Title: Re: Hand Shock
Post by: Roy Steele on February 03, 2009, 10:40:00 PM
PAT'S right all the way around
  Heres a couple things not said,
  Poor tillering one limb pulling more than the other.Which is what happens if you make your limbs the same.You have make your bottom limb the right leanth acording to your shelf placement.
  Your limbs  are to thin not enough mass in your bow.This why heavey woods have less hand shock than white woods.
   Tips need to be stiff at lease 4"s down from the nock.Just heavey enough to keep them stiff.
    A to straight a grip.
    Like PAT said to big a string.
    High brace height.
    To light an arrow.
    Twisted limbs.
    I think you all have covered it all.
Title: Re: Hand Shock
Post by: Roy Steele on February 03, 2009, 10:40:00 PM
PAT'S right all the way around
  Heres a couple things not said,
  Poor tillering one limb pulling more than the other.Which is what happens if you make your limbs the same.You have make your bottom limb the right leanth acording to your shelf placement.
  Your limbs  are to thin not enough mass in your bow.This why heavey woods have less hand shock than white woods.
   Tips need to be stiff at lease 4"s down from the nock.Just heavey enough to keep them stiff.
    A to straight a grip.
    Like PAT said to big a string.
    High brace height.
    To light an arrow.
    Twisted limbs.
    I think you all have covered it all.
Title: Re: Hand Shock
Post by: Coach on February 04, 2009, 10:40:00 AM
Good Stuff--Question for you guys and do not mean to hi jack this thread, but this question fits.  When tillering should your tillering string be located below the nock point (for example 1.25 inches above bow center if that is where you rest is going to be?  Most of the guys I work with put the hook in the center of the bow.  Always wondered about this as changing the point of pull on the string affects how the limbs bend when tillering.  Thanks, Coach
Title: Re: Hand Shock
Post by: Art B on February 04, 2009, 11:15:00 AM
Personally, I think you can mimic perfectly the pressures (even strained limbs) applied by "pulling the bow from dead center" with the hook by the dymamic action of the bow/drawing hand. However, I don't believe you can mimic ones draw on the tillering tree by off setting the hook from center (creates uneven limb strain). Just my personal opinion guys.

ART B
Title: Re: Hand Shock
Post by: George Tsoukalas on February 04, 2009, 01:39:00 PM
Art, I've been following your remarks on here and on other sites regarding and handle grip styles and rest locations. You have given me something to think about. But i just am too tired right now to wrap my feeble mind around it. But I have think about it.
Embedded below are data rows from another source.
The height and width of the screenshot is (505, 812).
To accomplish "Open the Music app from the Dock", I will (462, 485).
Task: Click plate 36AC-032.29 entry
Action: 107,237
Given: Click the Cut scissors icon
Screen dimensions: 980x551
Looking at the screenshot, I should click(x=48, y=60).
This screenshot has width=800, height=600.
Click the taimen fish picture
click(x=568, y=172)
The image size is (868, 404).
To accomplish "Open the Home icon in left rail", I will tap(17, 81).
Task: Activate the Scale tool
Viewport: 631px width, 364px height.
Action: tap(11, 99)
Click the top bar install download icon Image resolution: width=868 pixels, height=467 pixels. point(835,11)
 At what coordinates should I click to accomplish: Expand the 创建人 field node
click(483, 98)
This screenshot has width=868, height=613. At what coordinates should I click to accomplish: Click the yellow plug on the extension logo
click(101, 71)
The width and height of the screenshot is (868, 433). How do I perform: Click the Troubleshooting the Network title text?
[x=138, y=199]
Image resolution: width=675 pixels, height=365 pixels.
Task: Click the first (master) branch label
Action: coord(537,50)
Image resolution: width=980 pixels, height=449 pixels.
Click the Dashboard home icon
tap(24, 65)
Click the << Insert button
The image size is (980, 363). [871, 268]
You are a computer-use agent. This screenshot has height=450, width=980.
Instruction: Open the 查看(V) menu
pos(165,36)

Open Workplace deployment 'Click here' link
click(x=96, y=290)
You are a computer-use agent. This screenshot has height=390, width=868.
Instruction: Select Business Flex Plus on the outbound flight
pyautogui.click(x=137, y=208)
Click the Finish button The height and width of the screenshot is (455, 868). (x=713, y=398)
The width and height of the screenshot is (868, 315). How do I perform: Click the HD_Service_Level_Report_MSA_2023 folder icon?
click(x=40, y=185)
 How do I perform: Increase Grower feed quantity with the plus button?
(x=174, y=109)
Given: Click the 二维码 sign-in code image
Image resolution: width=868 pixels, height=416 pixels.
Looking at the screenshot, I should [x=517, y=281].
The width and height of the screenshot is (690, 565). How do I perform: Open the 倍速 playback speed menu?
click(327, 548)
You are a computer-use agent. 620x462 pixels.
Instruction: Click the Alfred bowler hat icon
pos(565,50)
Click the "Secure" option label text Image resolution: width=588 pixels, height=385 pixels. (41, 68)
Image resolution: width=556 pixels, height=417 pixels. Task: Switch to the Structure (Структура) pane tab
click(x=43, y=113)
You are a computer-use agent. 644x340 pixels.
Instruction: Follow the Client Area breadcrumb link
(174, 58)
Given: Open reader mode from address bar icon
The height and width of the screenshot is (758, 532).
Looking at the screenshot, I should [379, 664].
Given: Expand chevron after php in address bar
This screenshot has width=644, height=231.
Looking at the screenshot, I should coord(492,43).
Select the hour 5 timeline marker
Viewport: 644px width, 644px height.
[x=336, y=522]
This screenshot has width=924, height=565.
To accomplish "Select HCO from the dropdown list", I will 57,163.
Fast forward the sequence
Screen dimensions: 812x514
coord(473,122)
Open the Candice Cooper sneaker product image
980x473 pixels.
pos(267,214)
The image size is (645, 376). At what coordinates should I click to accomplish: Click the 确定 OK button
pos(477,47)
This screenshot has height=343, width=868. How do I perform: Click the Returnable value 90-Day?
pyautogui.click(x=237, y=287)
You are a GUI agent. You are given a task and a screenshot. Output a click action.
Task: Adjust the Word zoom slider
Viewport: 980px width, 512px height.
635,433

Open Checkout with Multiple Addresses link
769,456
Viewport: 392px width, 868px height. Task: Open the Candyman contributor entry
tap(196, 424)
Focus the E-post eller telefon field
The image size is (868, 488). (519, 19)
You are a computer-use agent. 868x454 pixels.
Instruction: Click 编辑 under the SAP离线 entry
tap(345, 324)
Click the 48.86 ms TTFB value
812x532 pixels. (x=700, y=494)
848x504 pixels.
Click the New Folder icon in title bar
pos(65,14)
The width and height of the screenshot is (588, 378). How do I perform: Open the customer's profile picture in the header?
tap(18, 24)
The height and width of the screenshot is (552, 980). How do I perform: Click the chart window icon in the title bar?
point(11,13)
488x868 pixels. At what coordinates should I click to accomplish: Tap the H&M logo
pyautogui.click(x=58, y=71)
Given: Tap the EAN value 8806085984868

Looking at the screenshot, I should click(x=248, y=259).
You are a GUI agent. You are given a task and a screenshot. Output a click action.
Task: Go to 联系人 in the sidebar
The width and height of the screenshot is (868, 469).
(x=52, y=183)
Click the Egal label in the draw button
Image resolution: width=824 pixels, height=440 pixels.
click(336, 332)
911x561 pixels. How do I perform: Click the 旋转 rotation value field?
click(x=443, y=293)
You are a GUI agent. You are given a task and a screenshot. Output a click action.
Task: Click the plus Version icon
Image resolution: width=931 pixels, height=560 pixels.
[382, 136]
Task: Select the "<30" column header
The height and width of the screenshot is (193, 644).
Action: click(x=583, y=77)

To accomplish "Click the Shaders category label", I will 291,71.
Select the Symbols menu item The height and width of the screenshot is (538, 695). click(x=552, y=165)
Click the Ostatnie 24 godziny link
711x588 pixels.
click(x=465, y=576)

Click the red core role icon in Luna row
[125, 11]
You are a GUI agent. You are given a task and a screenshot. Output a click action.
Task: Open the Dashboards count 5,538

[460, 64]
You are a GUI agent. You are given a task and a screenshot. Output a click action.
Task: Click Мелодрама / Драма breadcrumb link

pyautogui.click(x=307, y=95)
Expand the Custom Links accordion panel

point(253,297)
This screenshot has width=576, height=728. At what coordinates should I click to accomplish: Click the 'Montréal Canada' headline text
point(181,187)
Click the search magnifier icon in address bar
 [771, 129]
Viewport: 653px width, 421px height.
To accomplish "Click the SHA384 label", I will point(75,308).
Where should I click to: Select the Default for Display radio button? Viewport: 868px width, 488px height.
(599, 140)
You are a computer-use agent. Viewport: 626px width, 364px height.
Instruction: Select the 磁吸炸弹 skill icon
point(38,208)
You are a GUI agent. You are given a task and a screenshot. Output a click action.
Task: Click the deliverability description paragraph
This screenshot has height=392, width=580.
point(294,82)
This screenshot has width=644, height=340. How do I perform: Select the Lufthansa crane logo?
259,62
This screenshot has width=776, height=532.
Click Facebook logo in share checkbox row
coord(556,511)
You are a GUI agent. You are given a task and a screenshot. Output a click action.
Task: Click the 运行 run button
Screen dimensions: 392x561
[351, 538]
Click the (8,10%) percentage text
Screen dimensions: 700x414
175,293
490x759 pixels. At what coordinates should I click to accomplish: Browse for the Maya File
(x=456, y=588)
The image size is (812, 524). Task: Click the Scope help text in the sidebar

Jawge
Title: Re: Hand Shock
Post by: Roy Steele on February 12, 2009, 10:46:00 PM
Again Pat cover it all.In wood bows I've found out one limb pulling more than the other.Is one of the main reasons for it.Most bows start out tillered correct'ly but lose there tiller later for one reason or another.This is one of the main reasons wood bows get hand shock.Second reason is the tips are made to heavy.But again PAT's already went through all of that.
   I keep learning and relearning all the time.